SOURCE PASSAGE ->
Generally keep your Search (Tune Margin) setting to about 8

The setting of 8 is usually good for most situations and this setting is usually not all that critical. However, under a few band conditions it might (or might not) help to temporarily adjust this. If you find other Olivia signals very very close to you - almost adjacent or even overlapping it might help to reduce this setting to 4 or even 2. This setting determines how far, either side of your center frequency, Olivia will search for a signal to decode. If you reduce this when another Olivia signal is close or overlapping it may keep it from locking onto the other signal instead of yours. Also .... if you are trying to decode an extremely weak signal and can't even tell exactly WHERE to click on the waterfall because the trace is too faint or non existent then it might help to increase this setting to 16 or 32 temporarily. Then it would perhaps decode the signal even if you were OFF his center frequency by a large margin.

If the slow speed of Olivia bothers you some ...

If you find yourself wanting things to go a little faster then start using more (ham) common abbreviations like "hw" for how and "ur" for your. Don't waste time sending words like "the" and "and" all the time. An example : The weather here is nice and sunny today and the high will get to 85 degrees — instead send : Wx nice + sunny - high 85 deg – No need to spell out everything and use superfluous words like the, and, many others. And why use words like HERE and TODAY in the above context when the other station already knows you are telling the weather for YOUR QTH for TODAY. You aren't writing a novel, an article, or in a spelling bee. Also after you establish the QSO don't send BOTH calls all the time at the beginning and end of every transmission. After the QSO is in progress come back to the station like this : .. de WB8ROL – instead of : W9ZZZ de WB8ROL – and when you sent it back to the other guy send : BTU - de WB8ROL KN – That will help speed things up too. You don't need to send the other stations call sign continually to fulfill your legal obligation to identify your own station.

WHAT YOU SHOULD DO -> In the Olivia tips above, what Search (Tune Margin) value might help when another Olivia signal is almost adjacent or overlapping yours?

RECORDED INFORMATION ->
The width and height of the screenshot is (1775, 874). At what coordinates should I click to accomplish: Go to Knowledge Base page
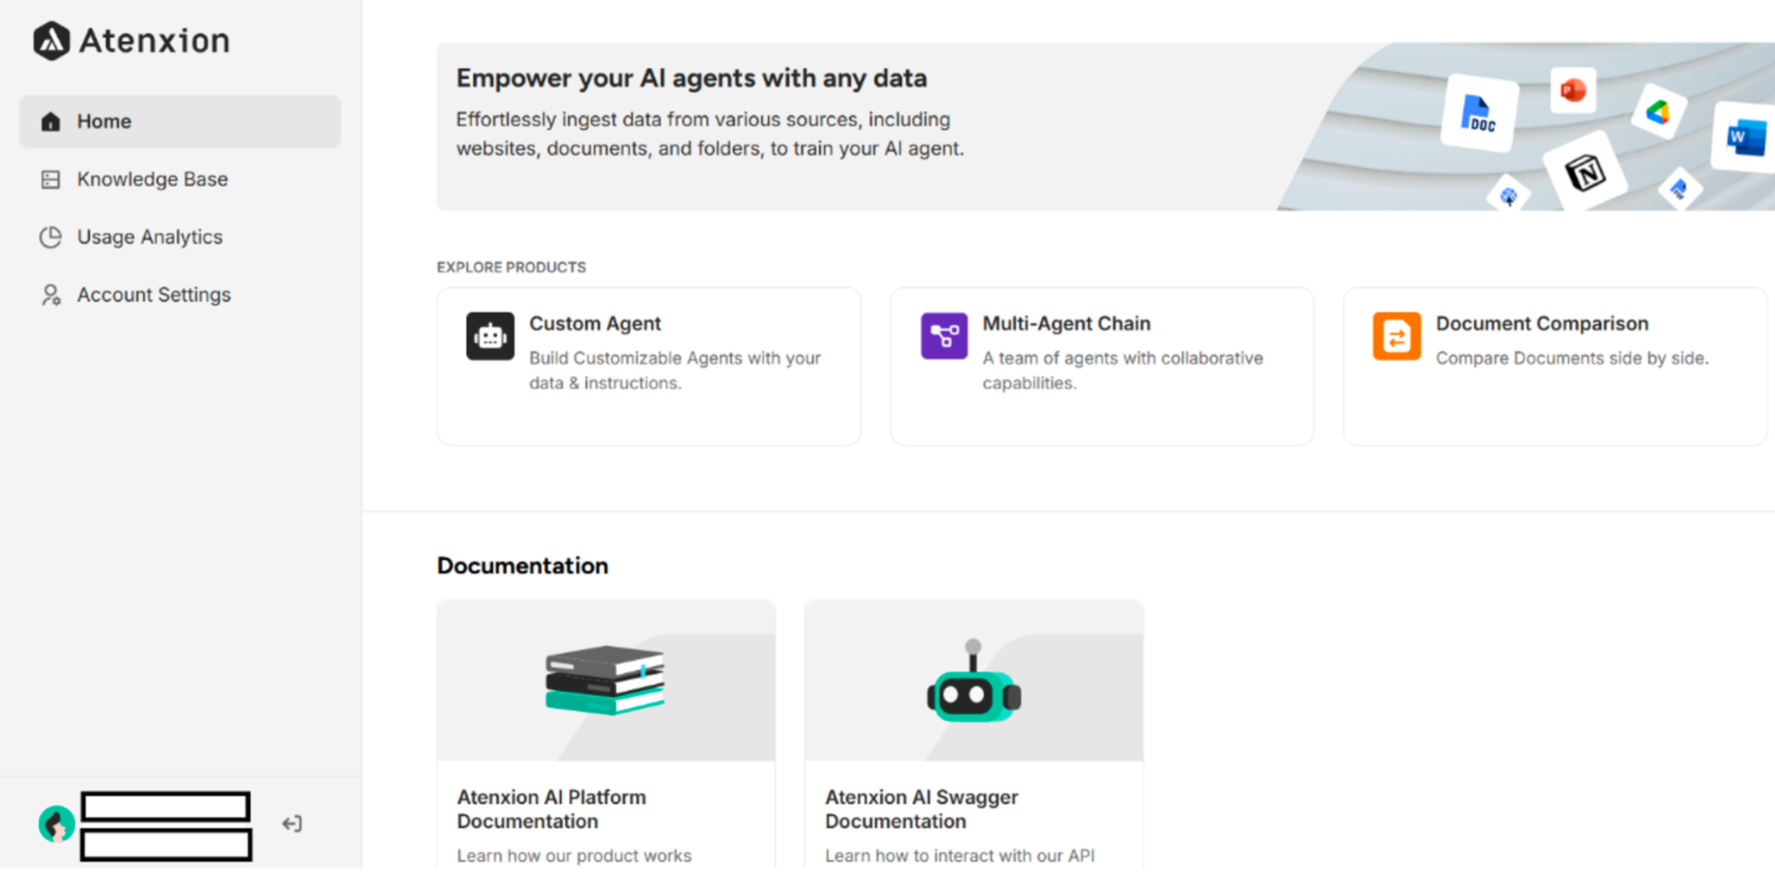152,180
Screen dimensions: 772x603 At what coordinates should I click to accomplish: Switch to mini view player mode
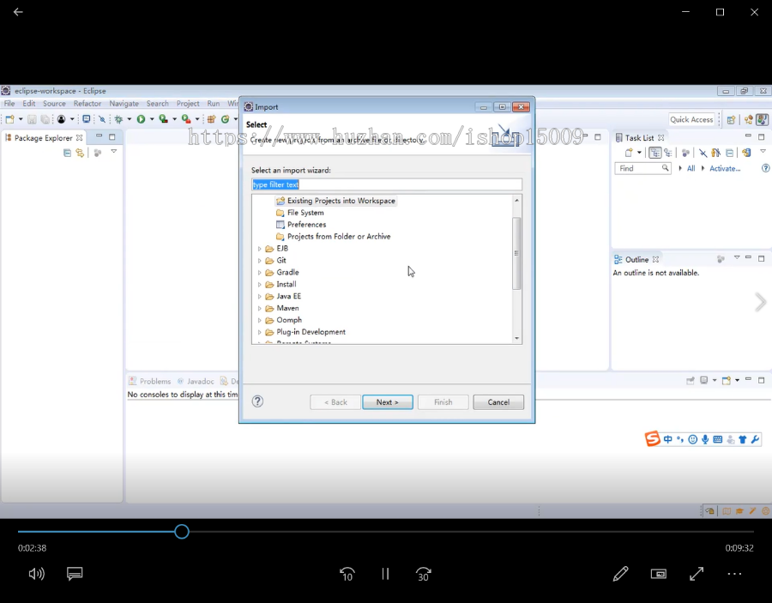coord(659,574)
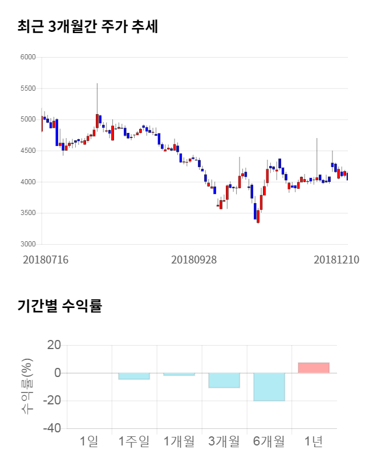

EXERCISE RESULT -> Reducing it to 4 or even 2.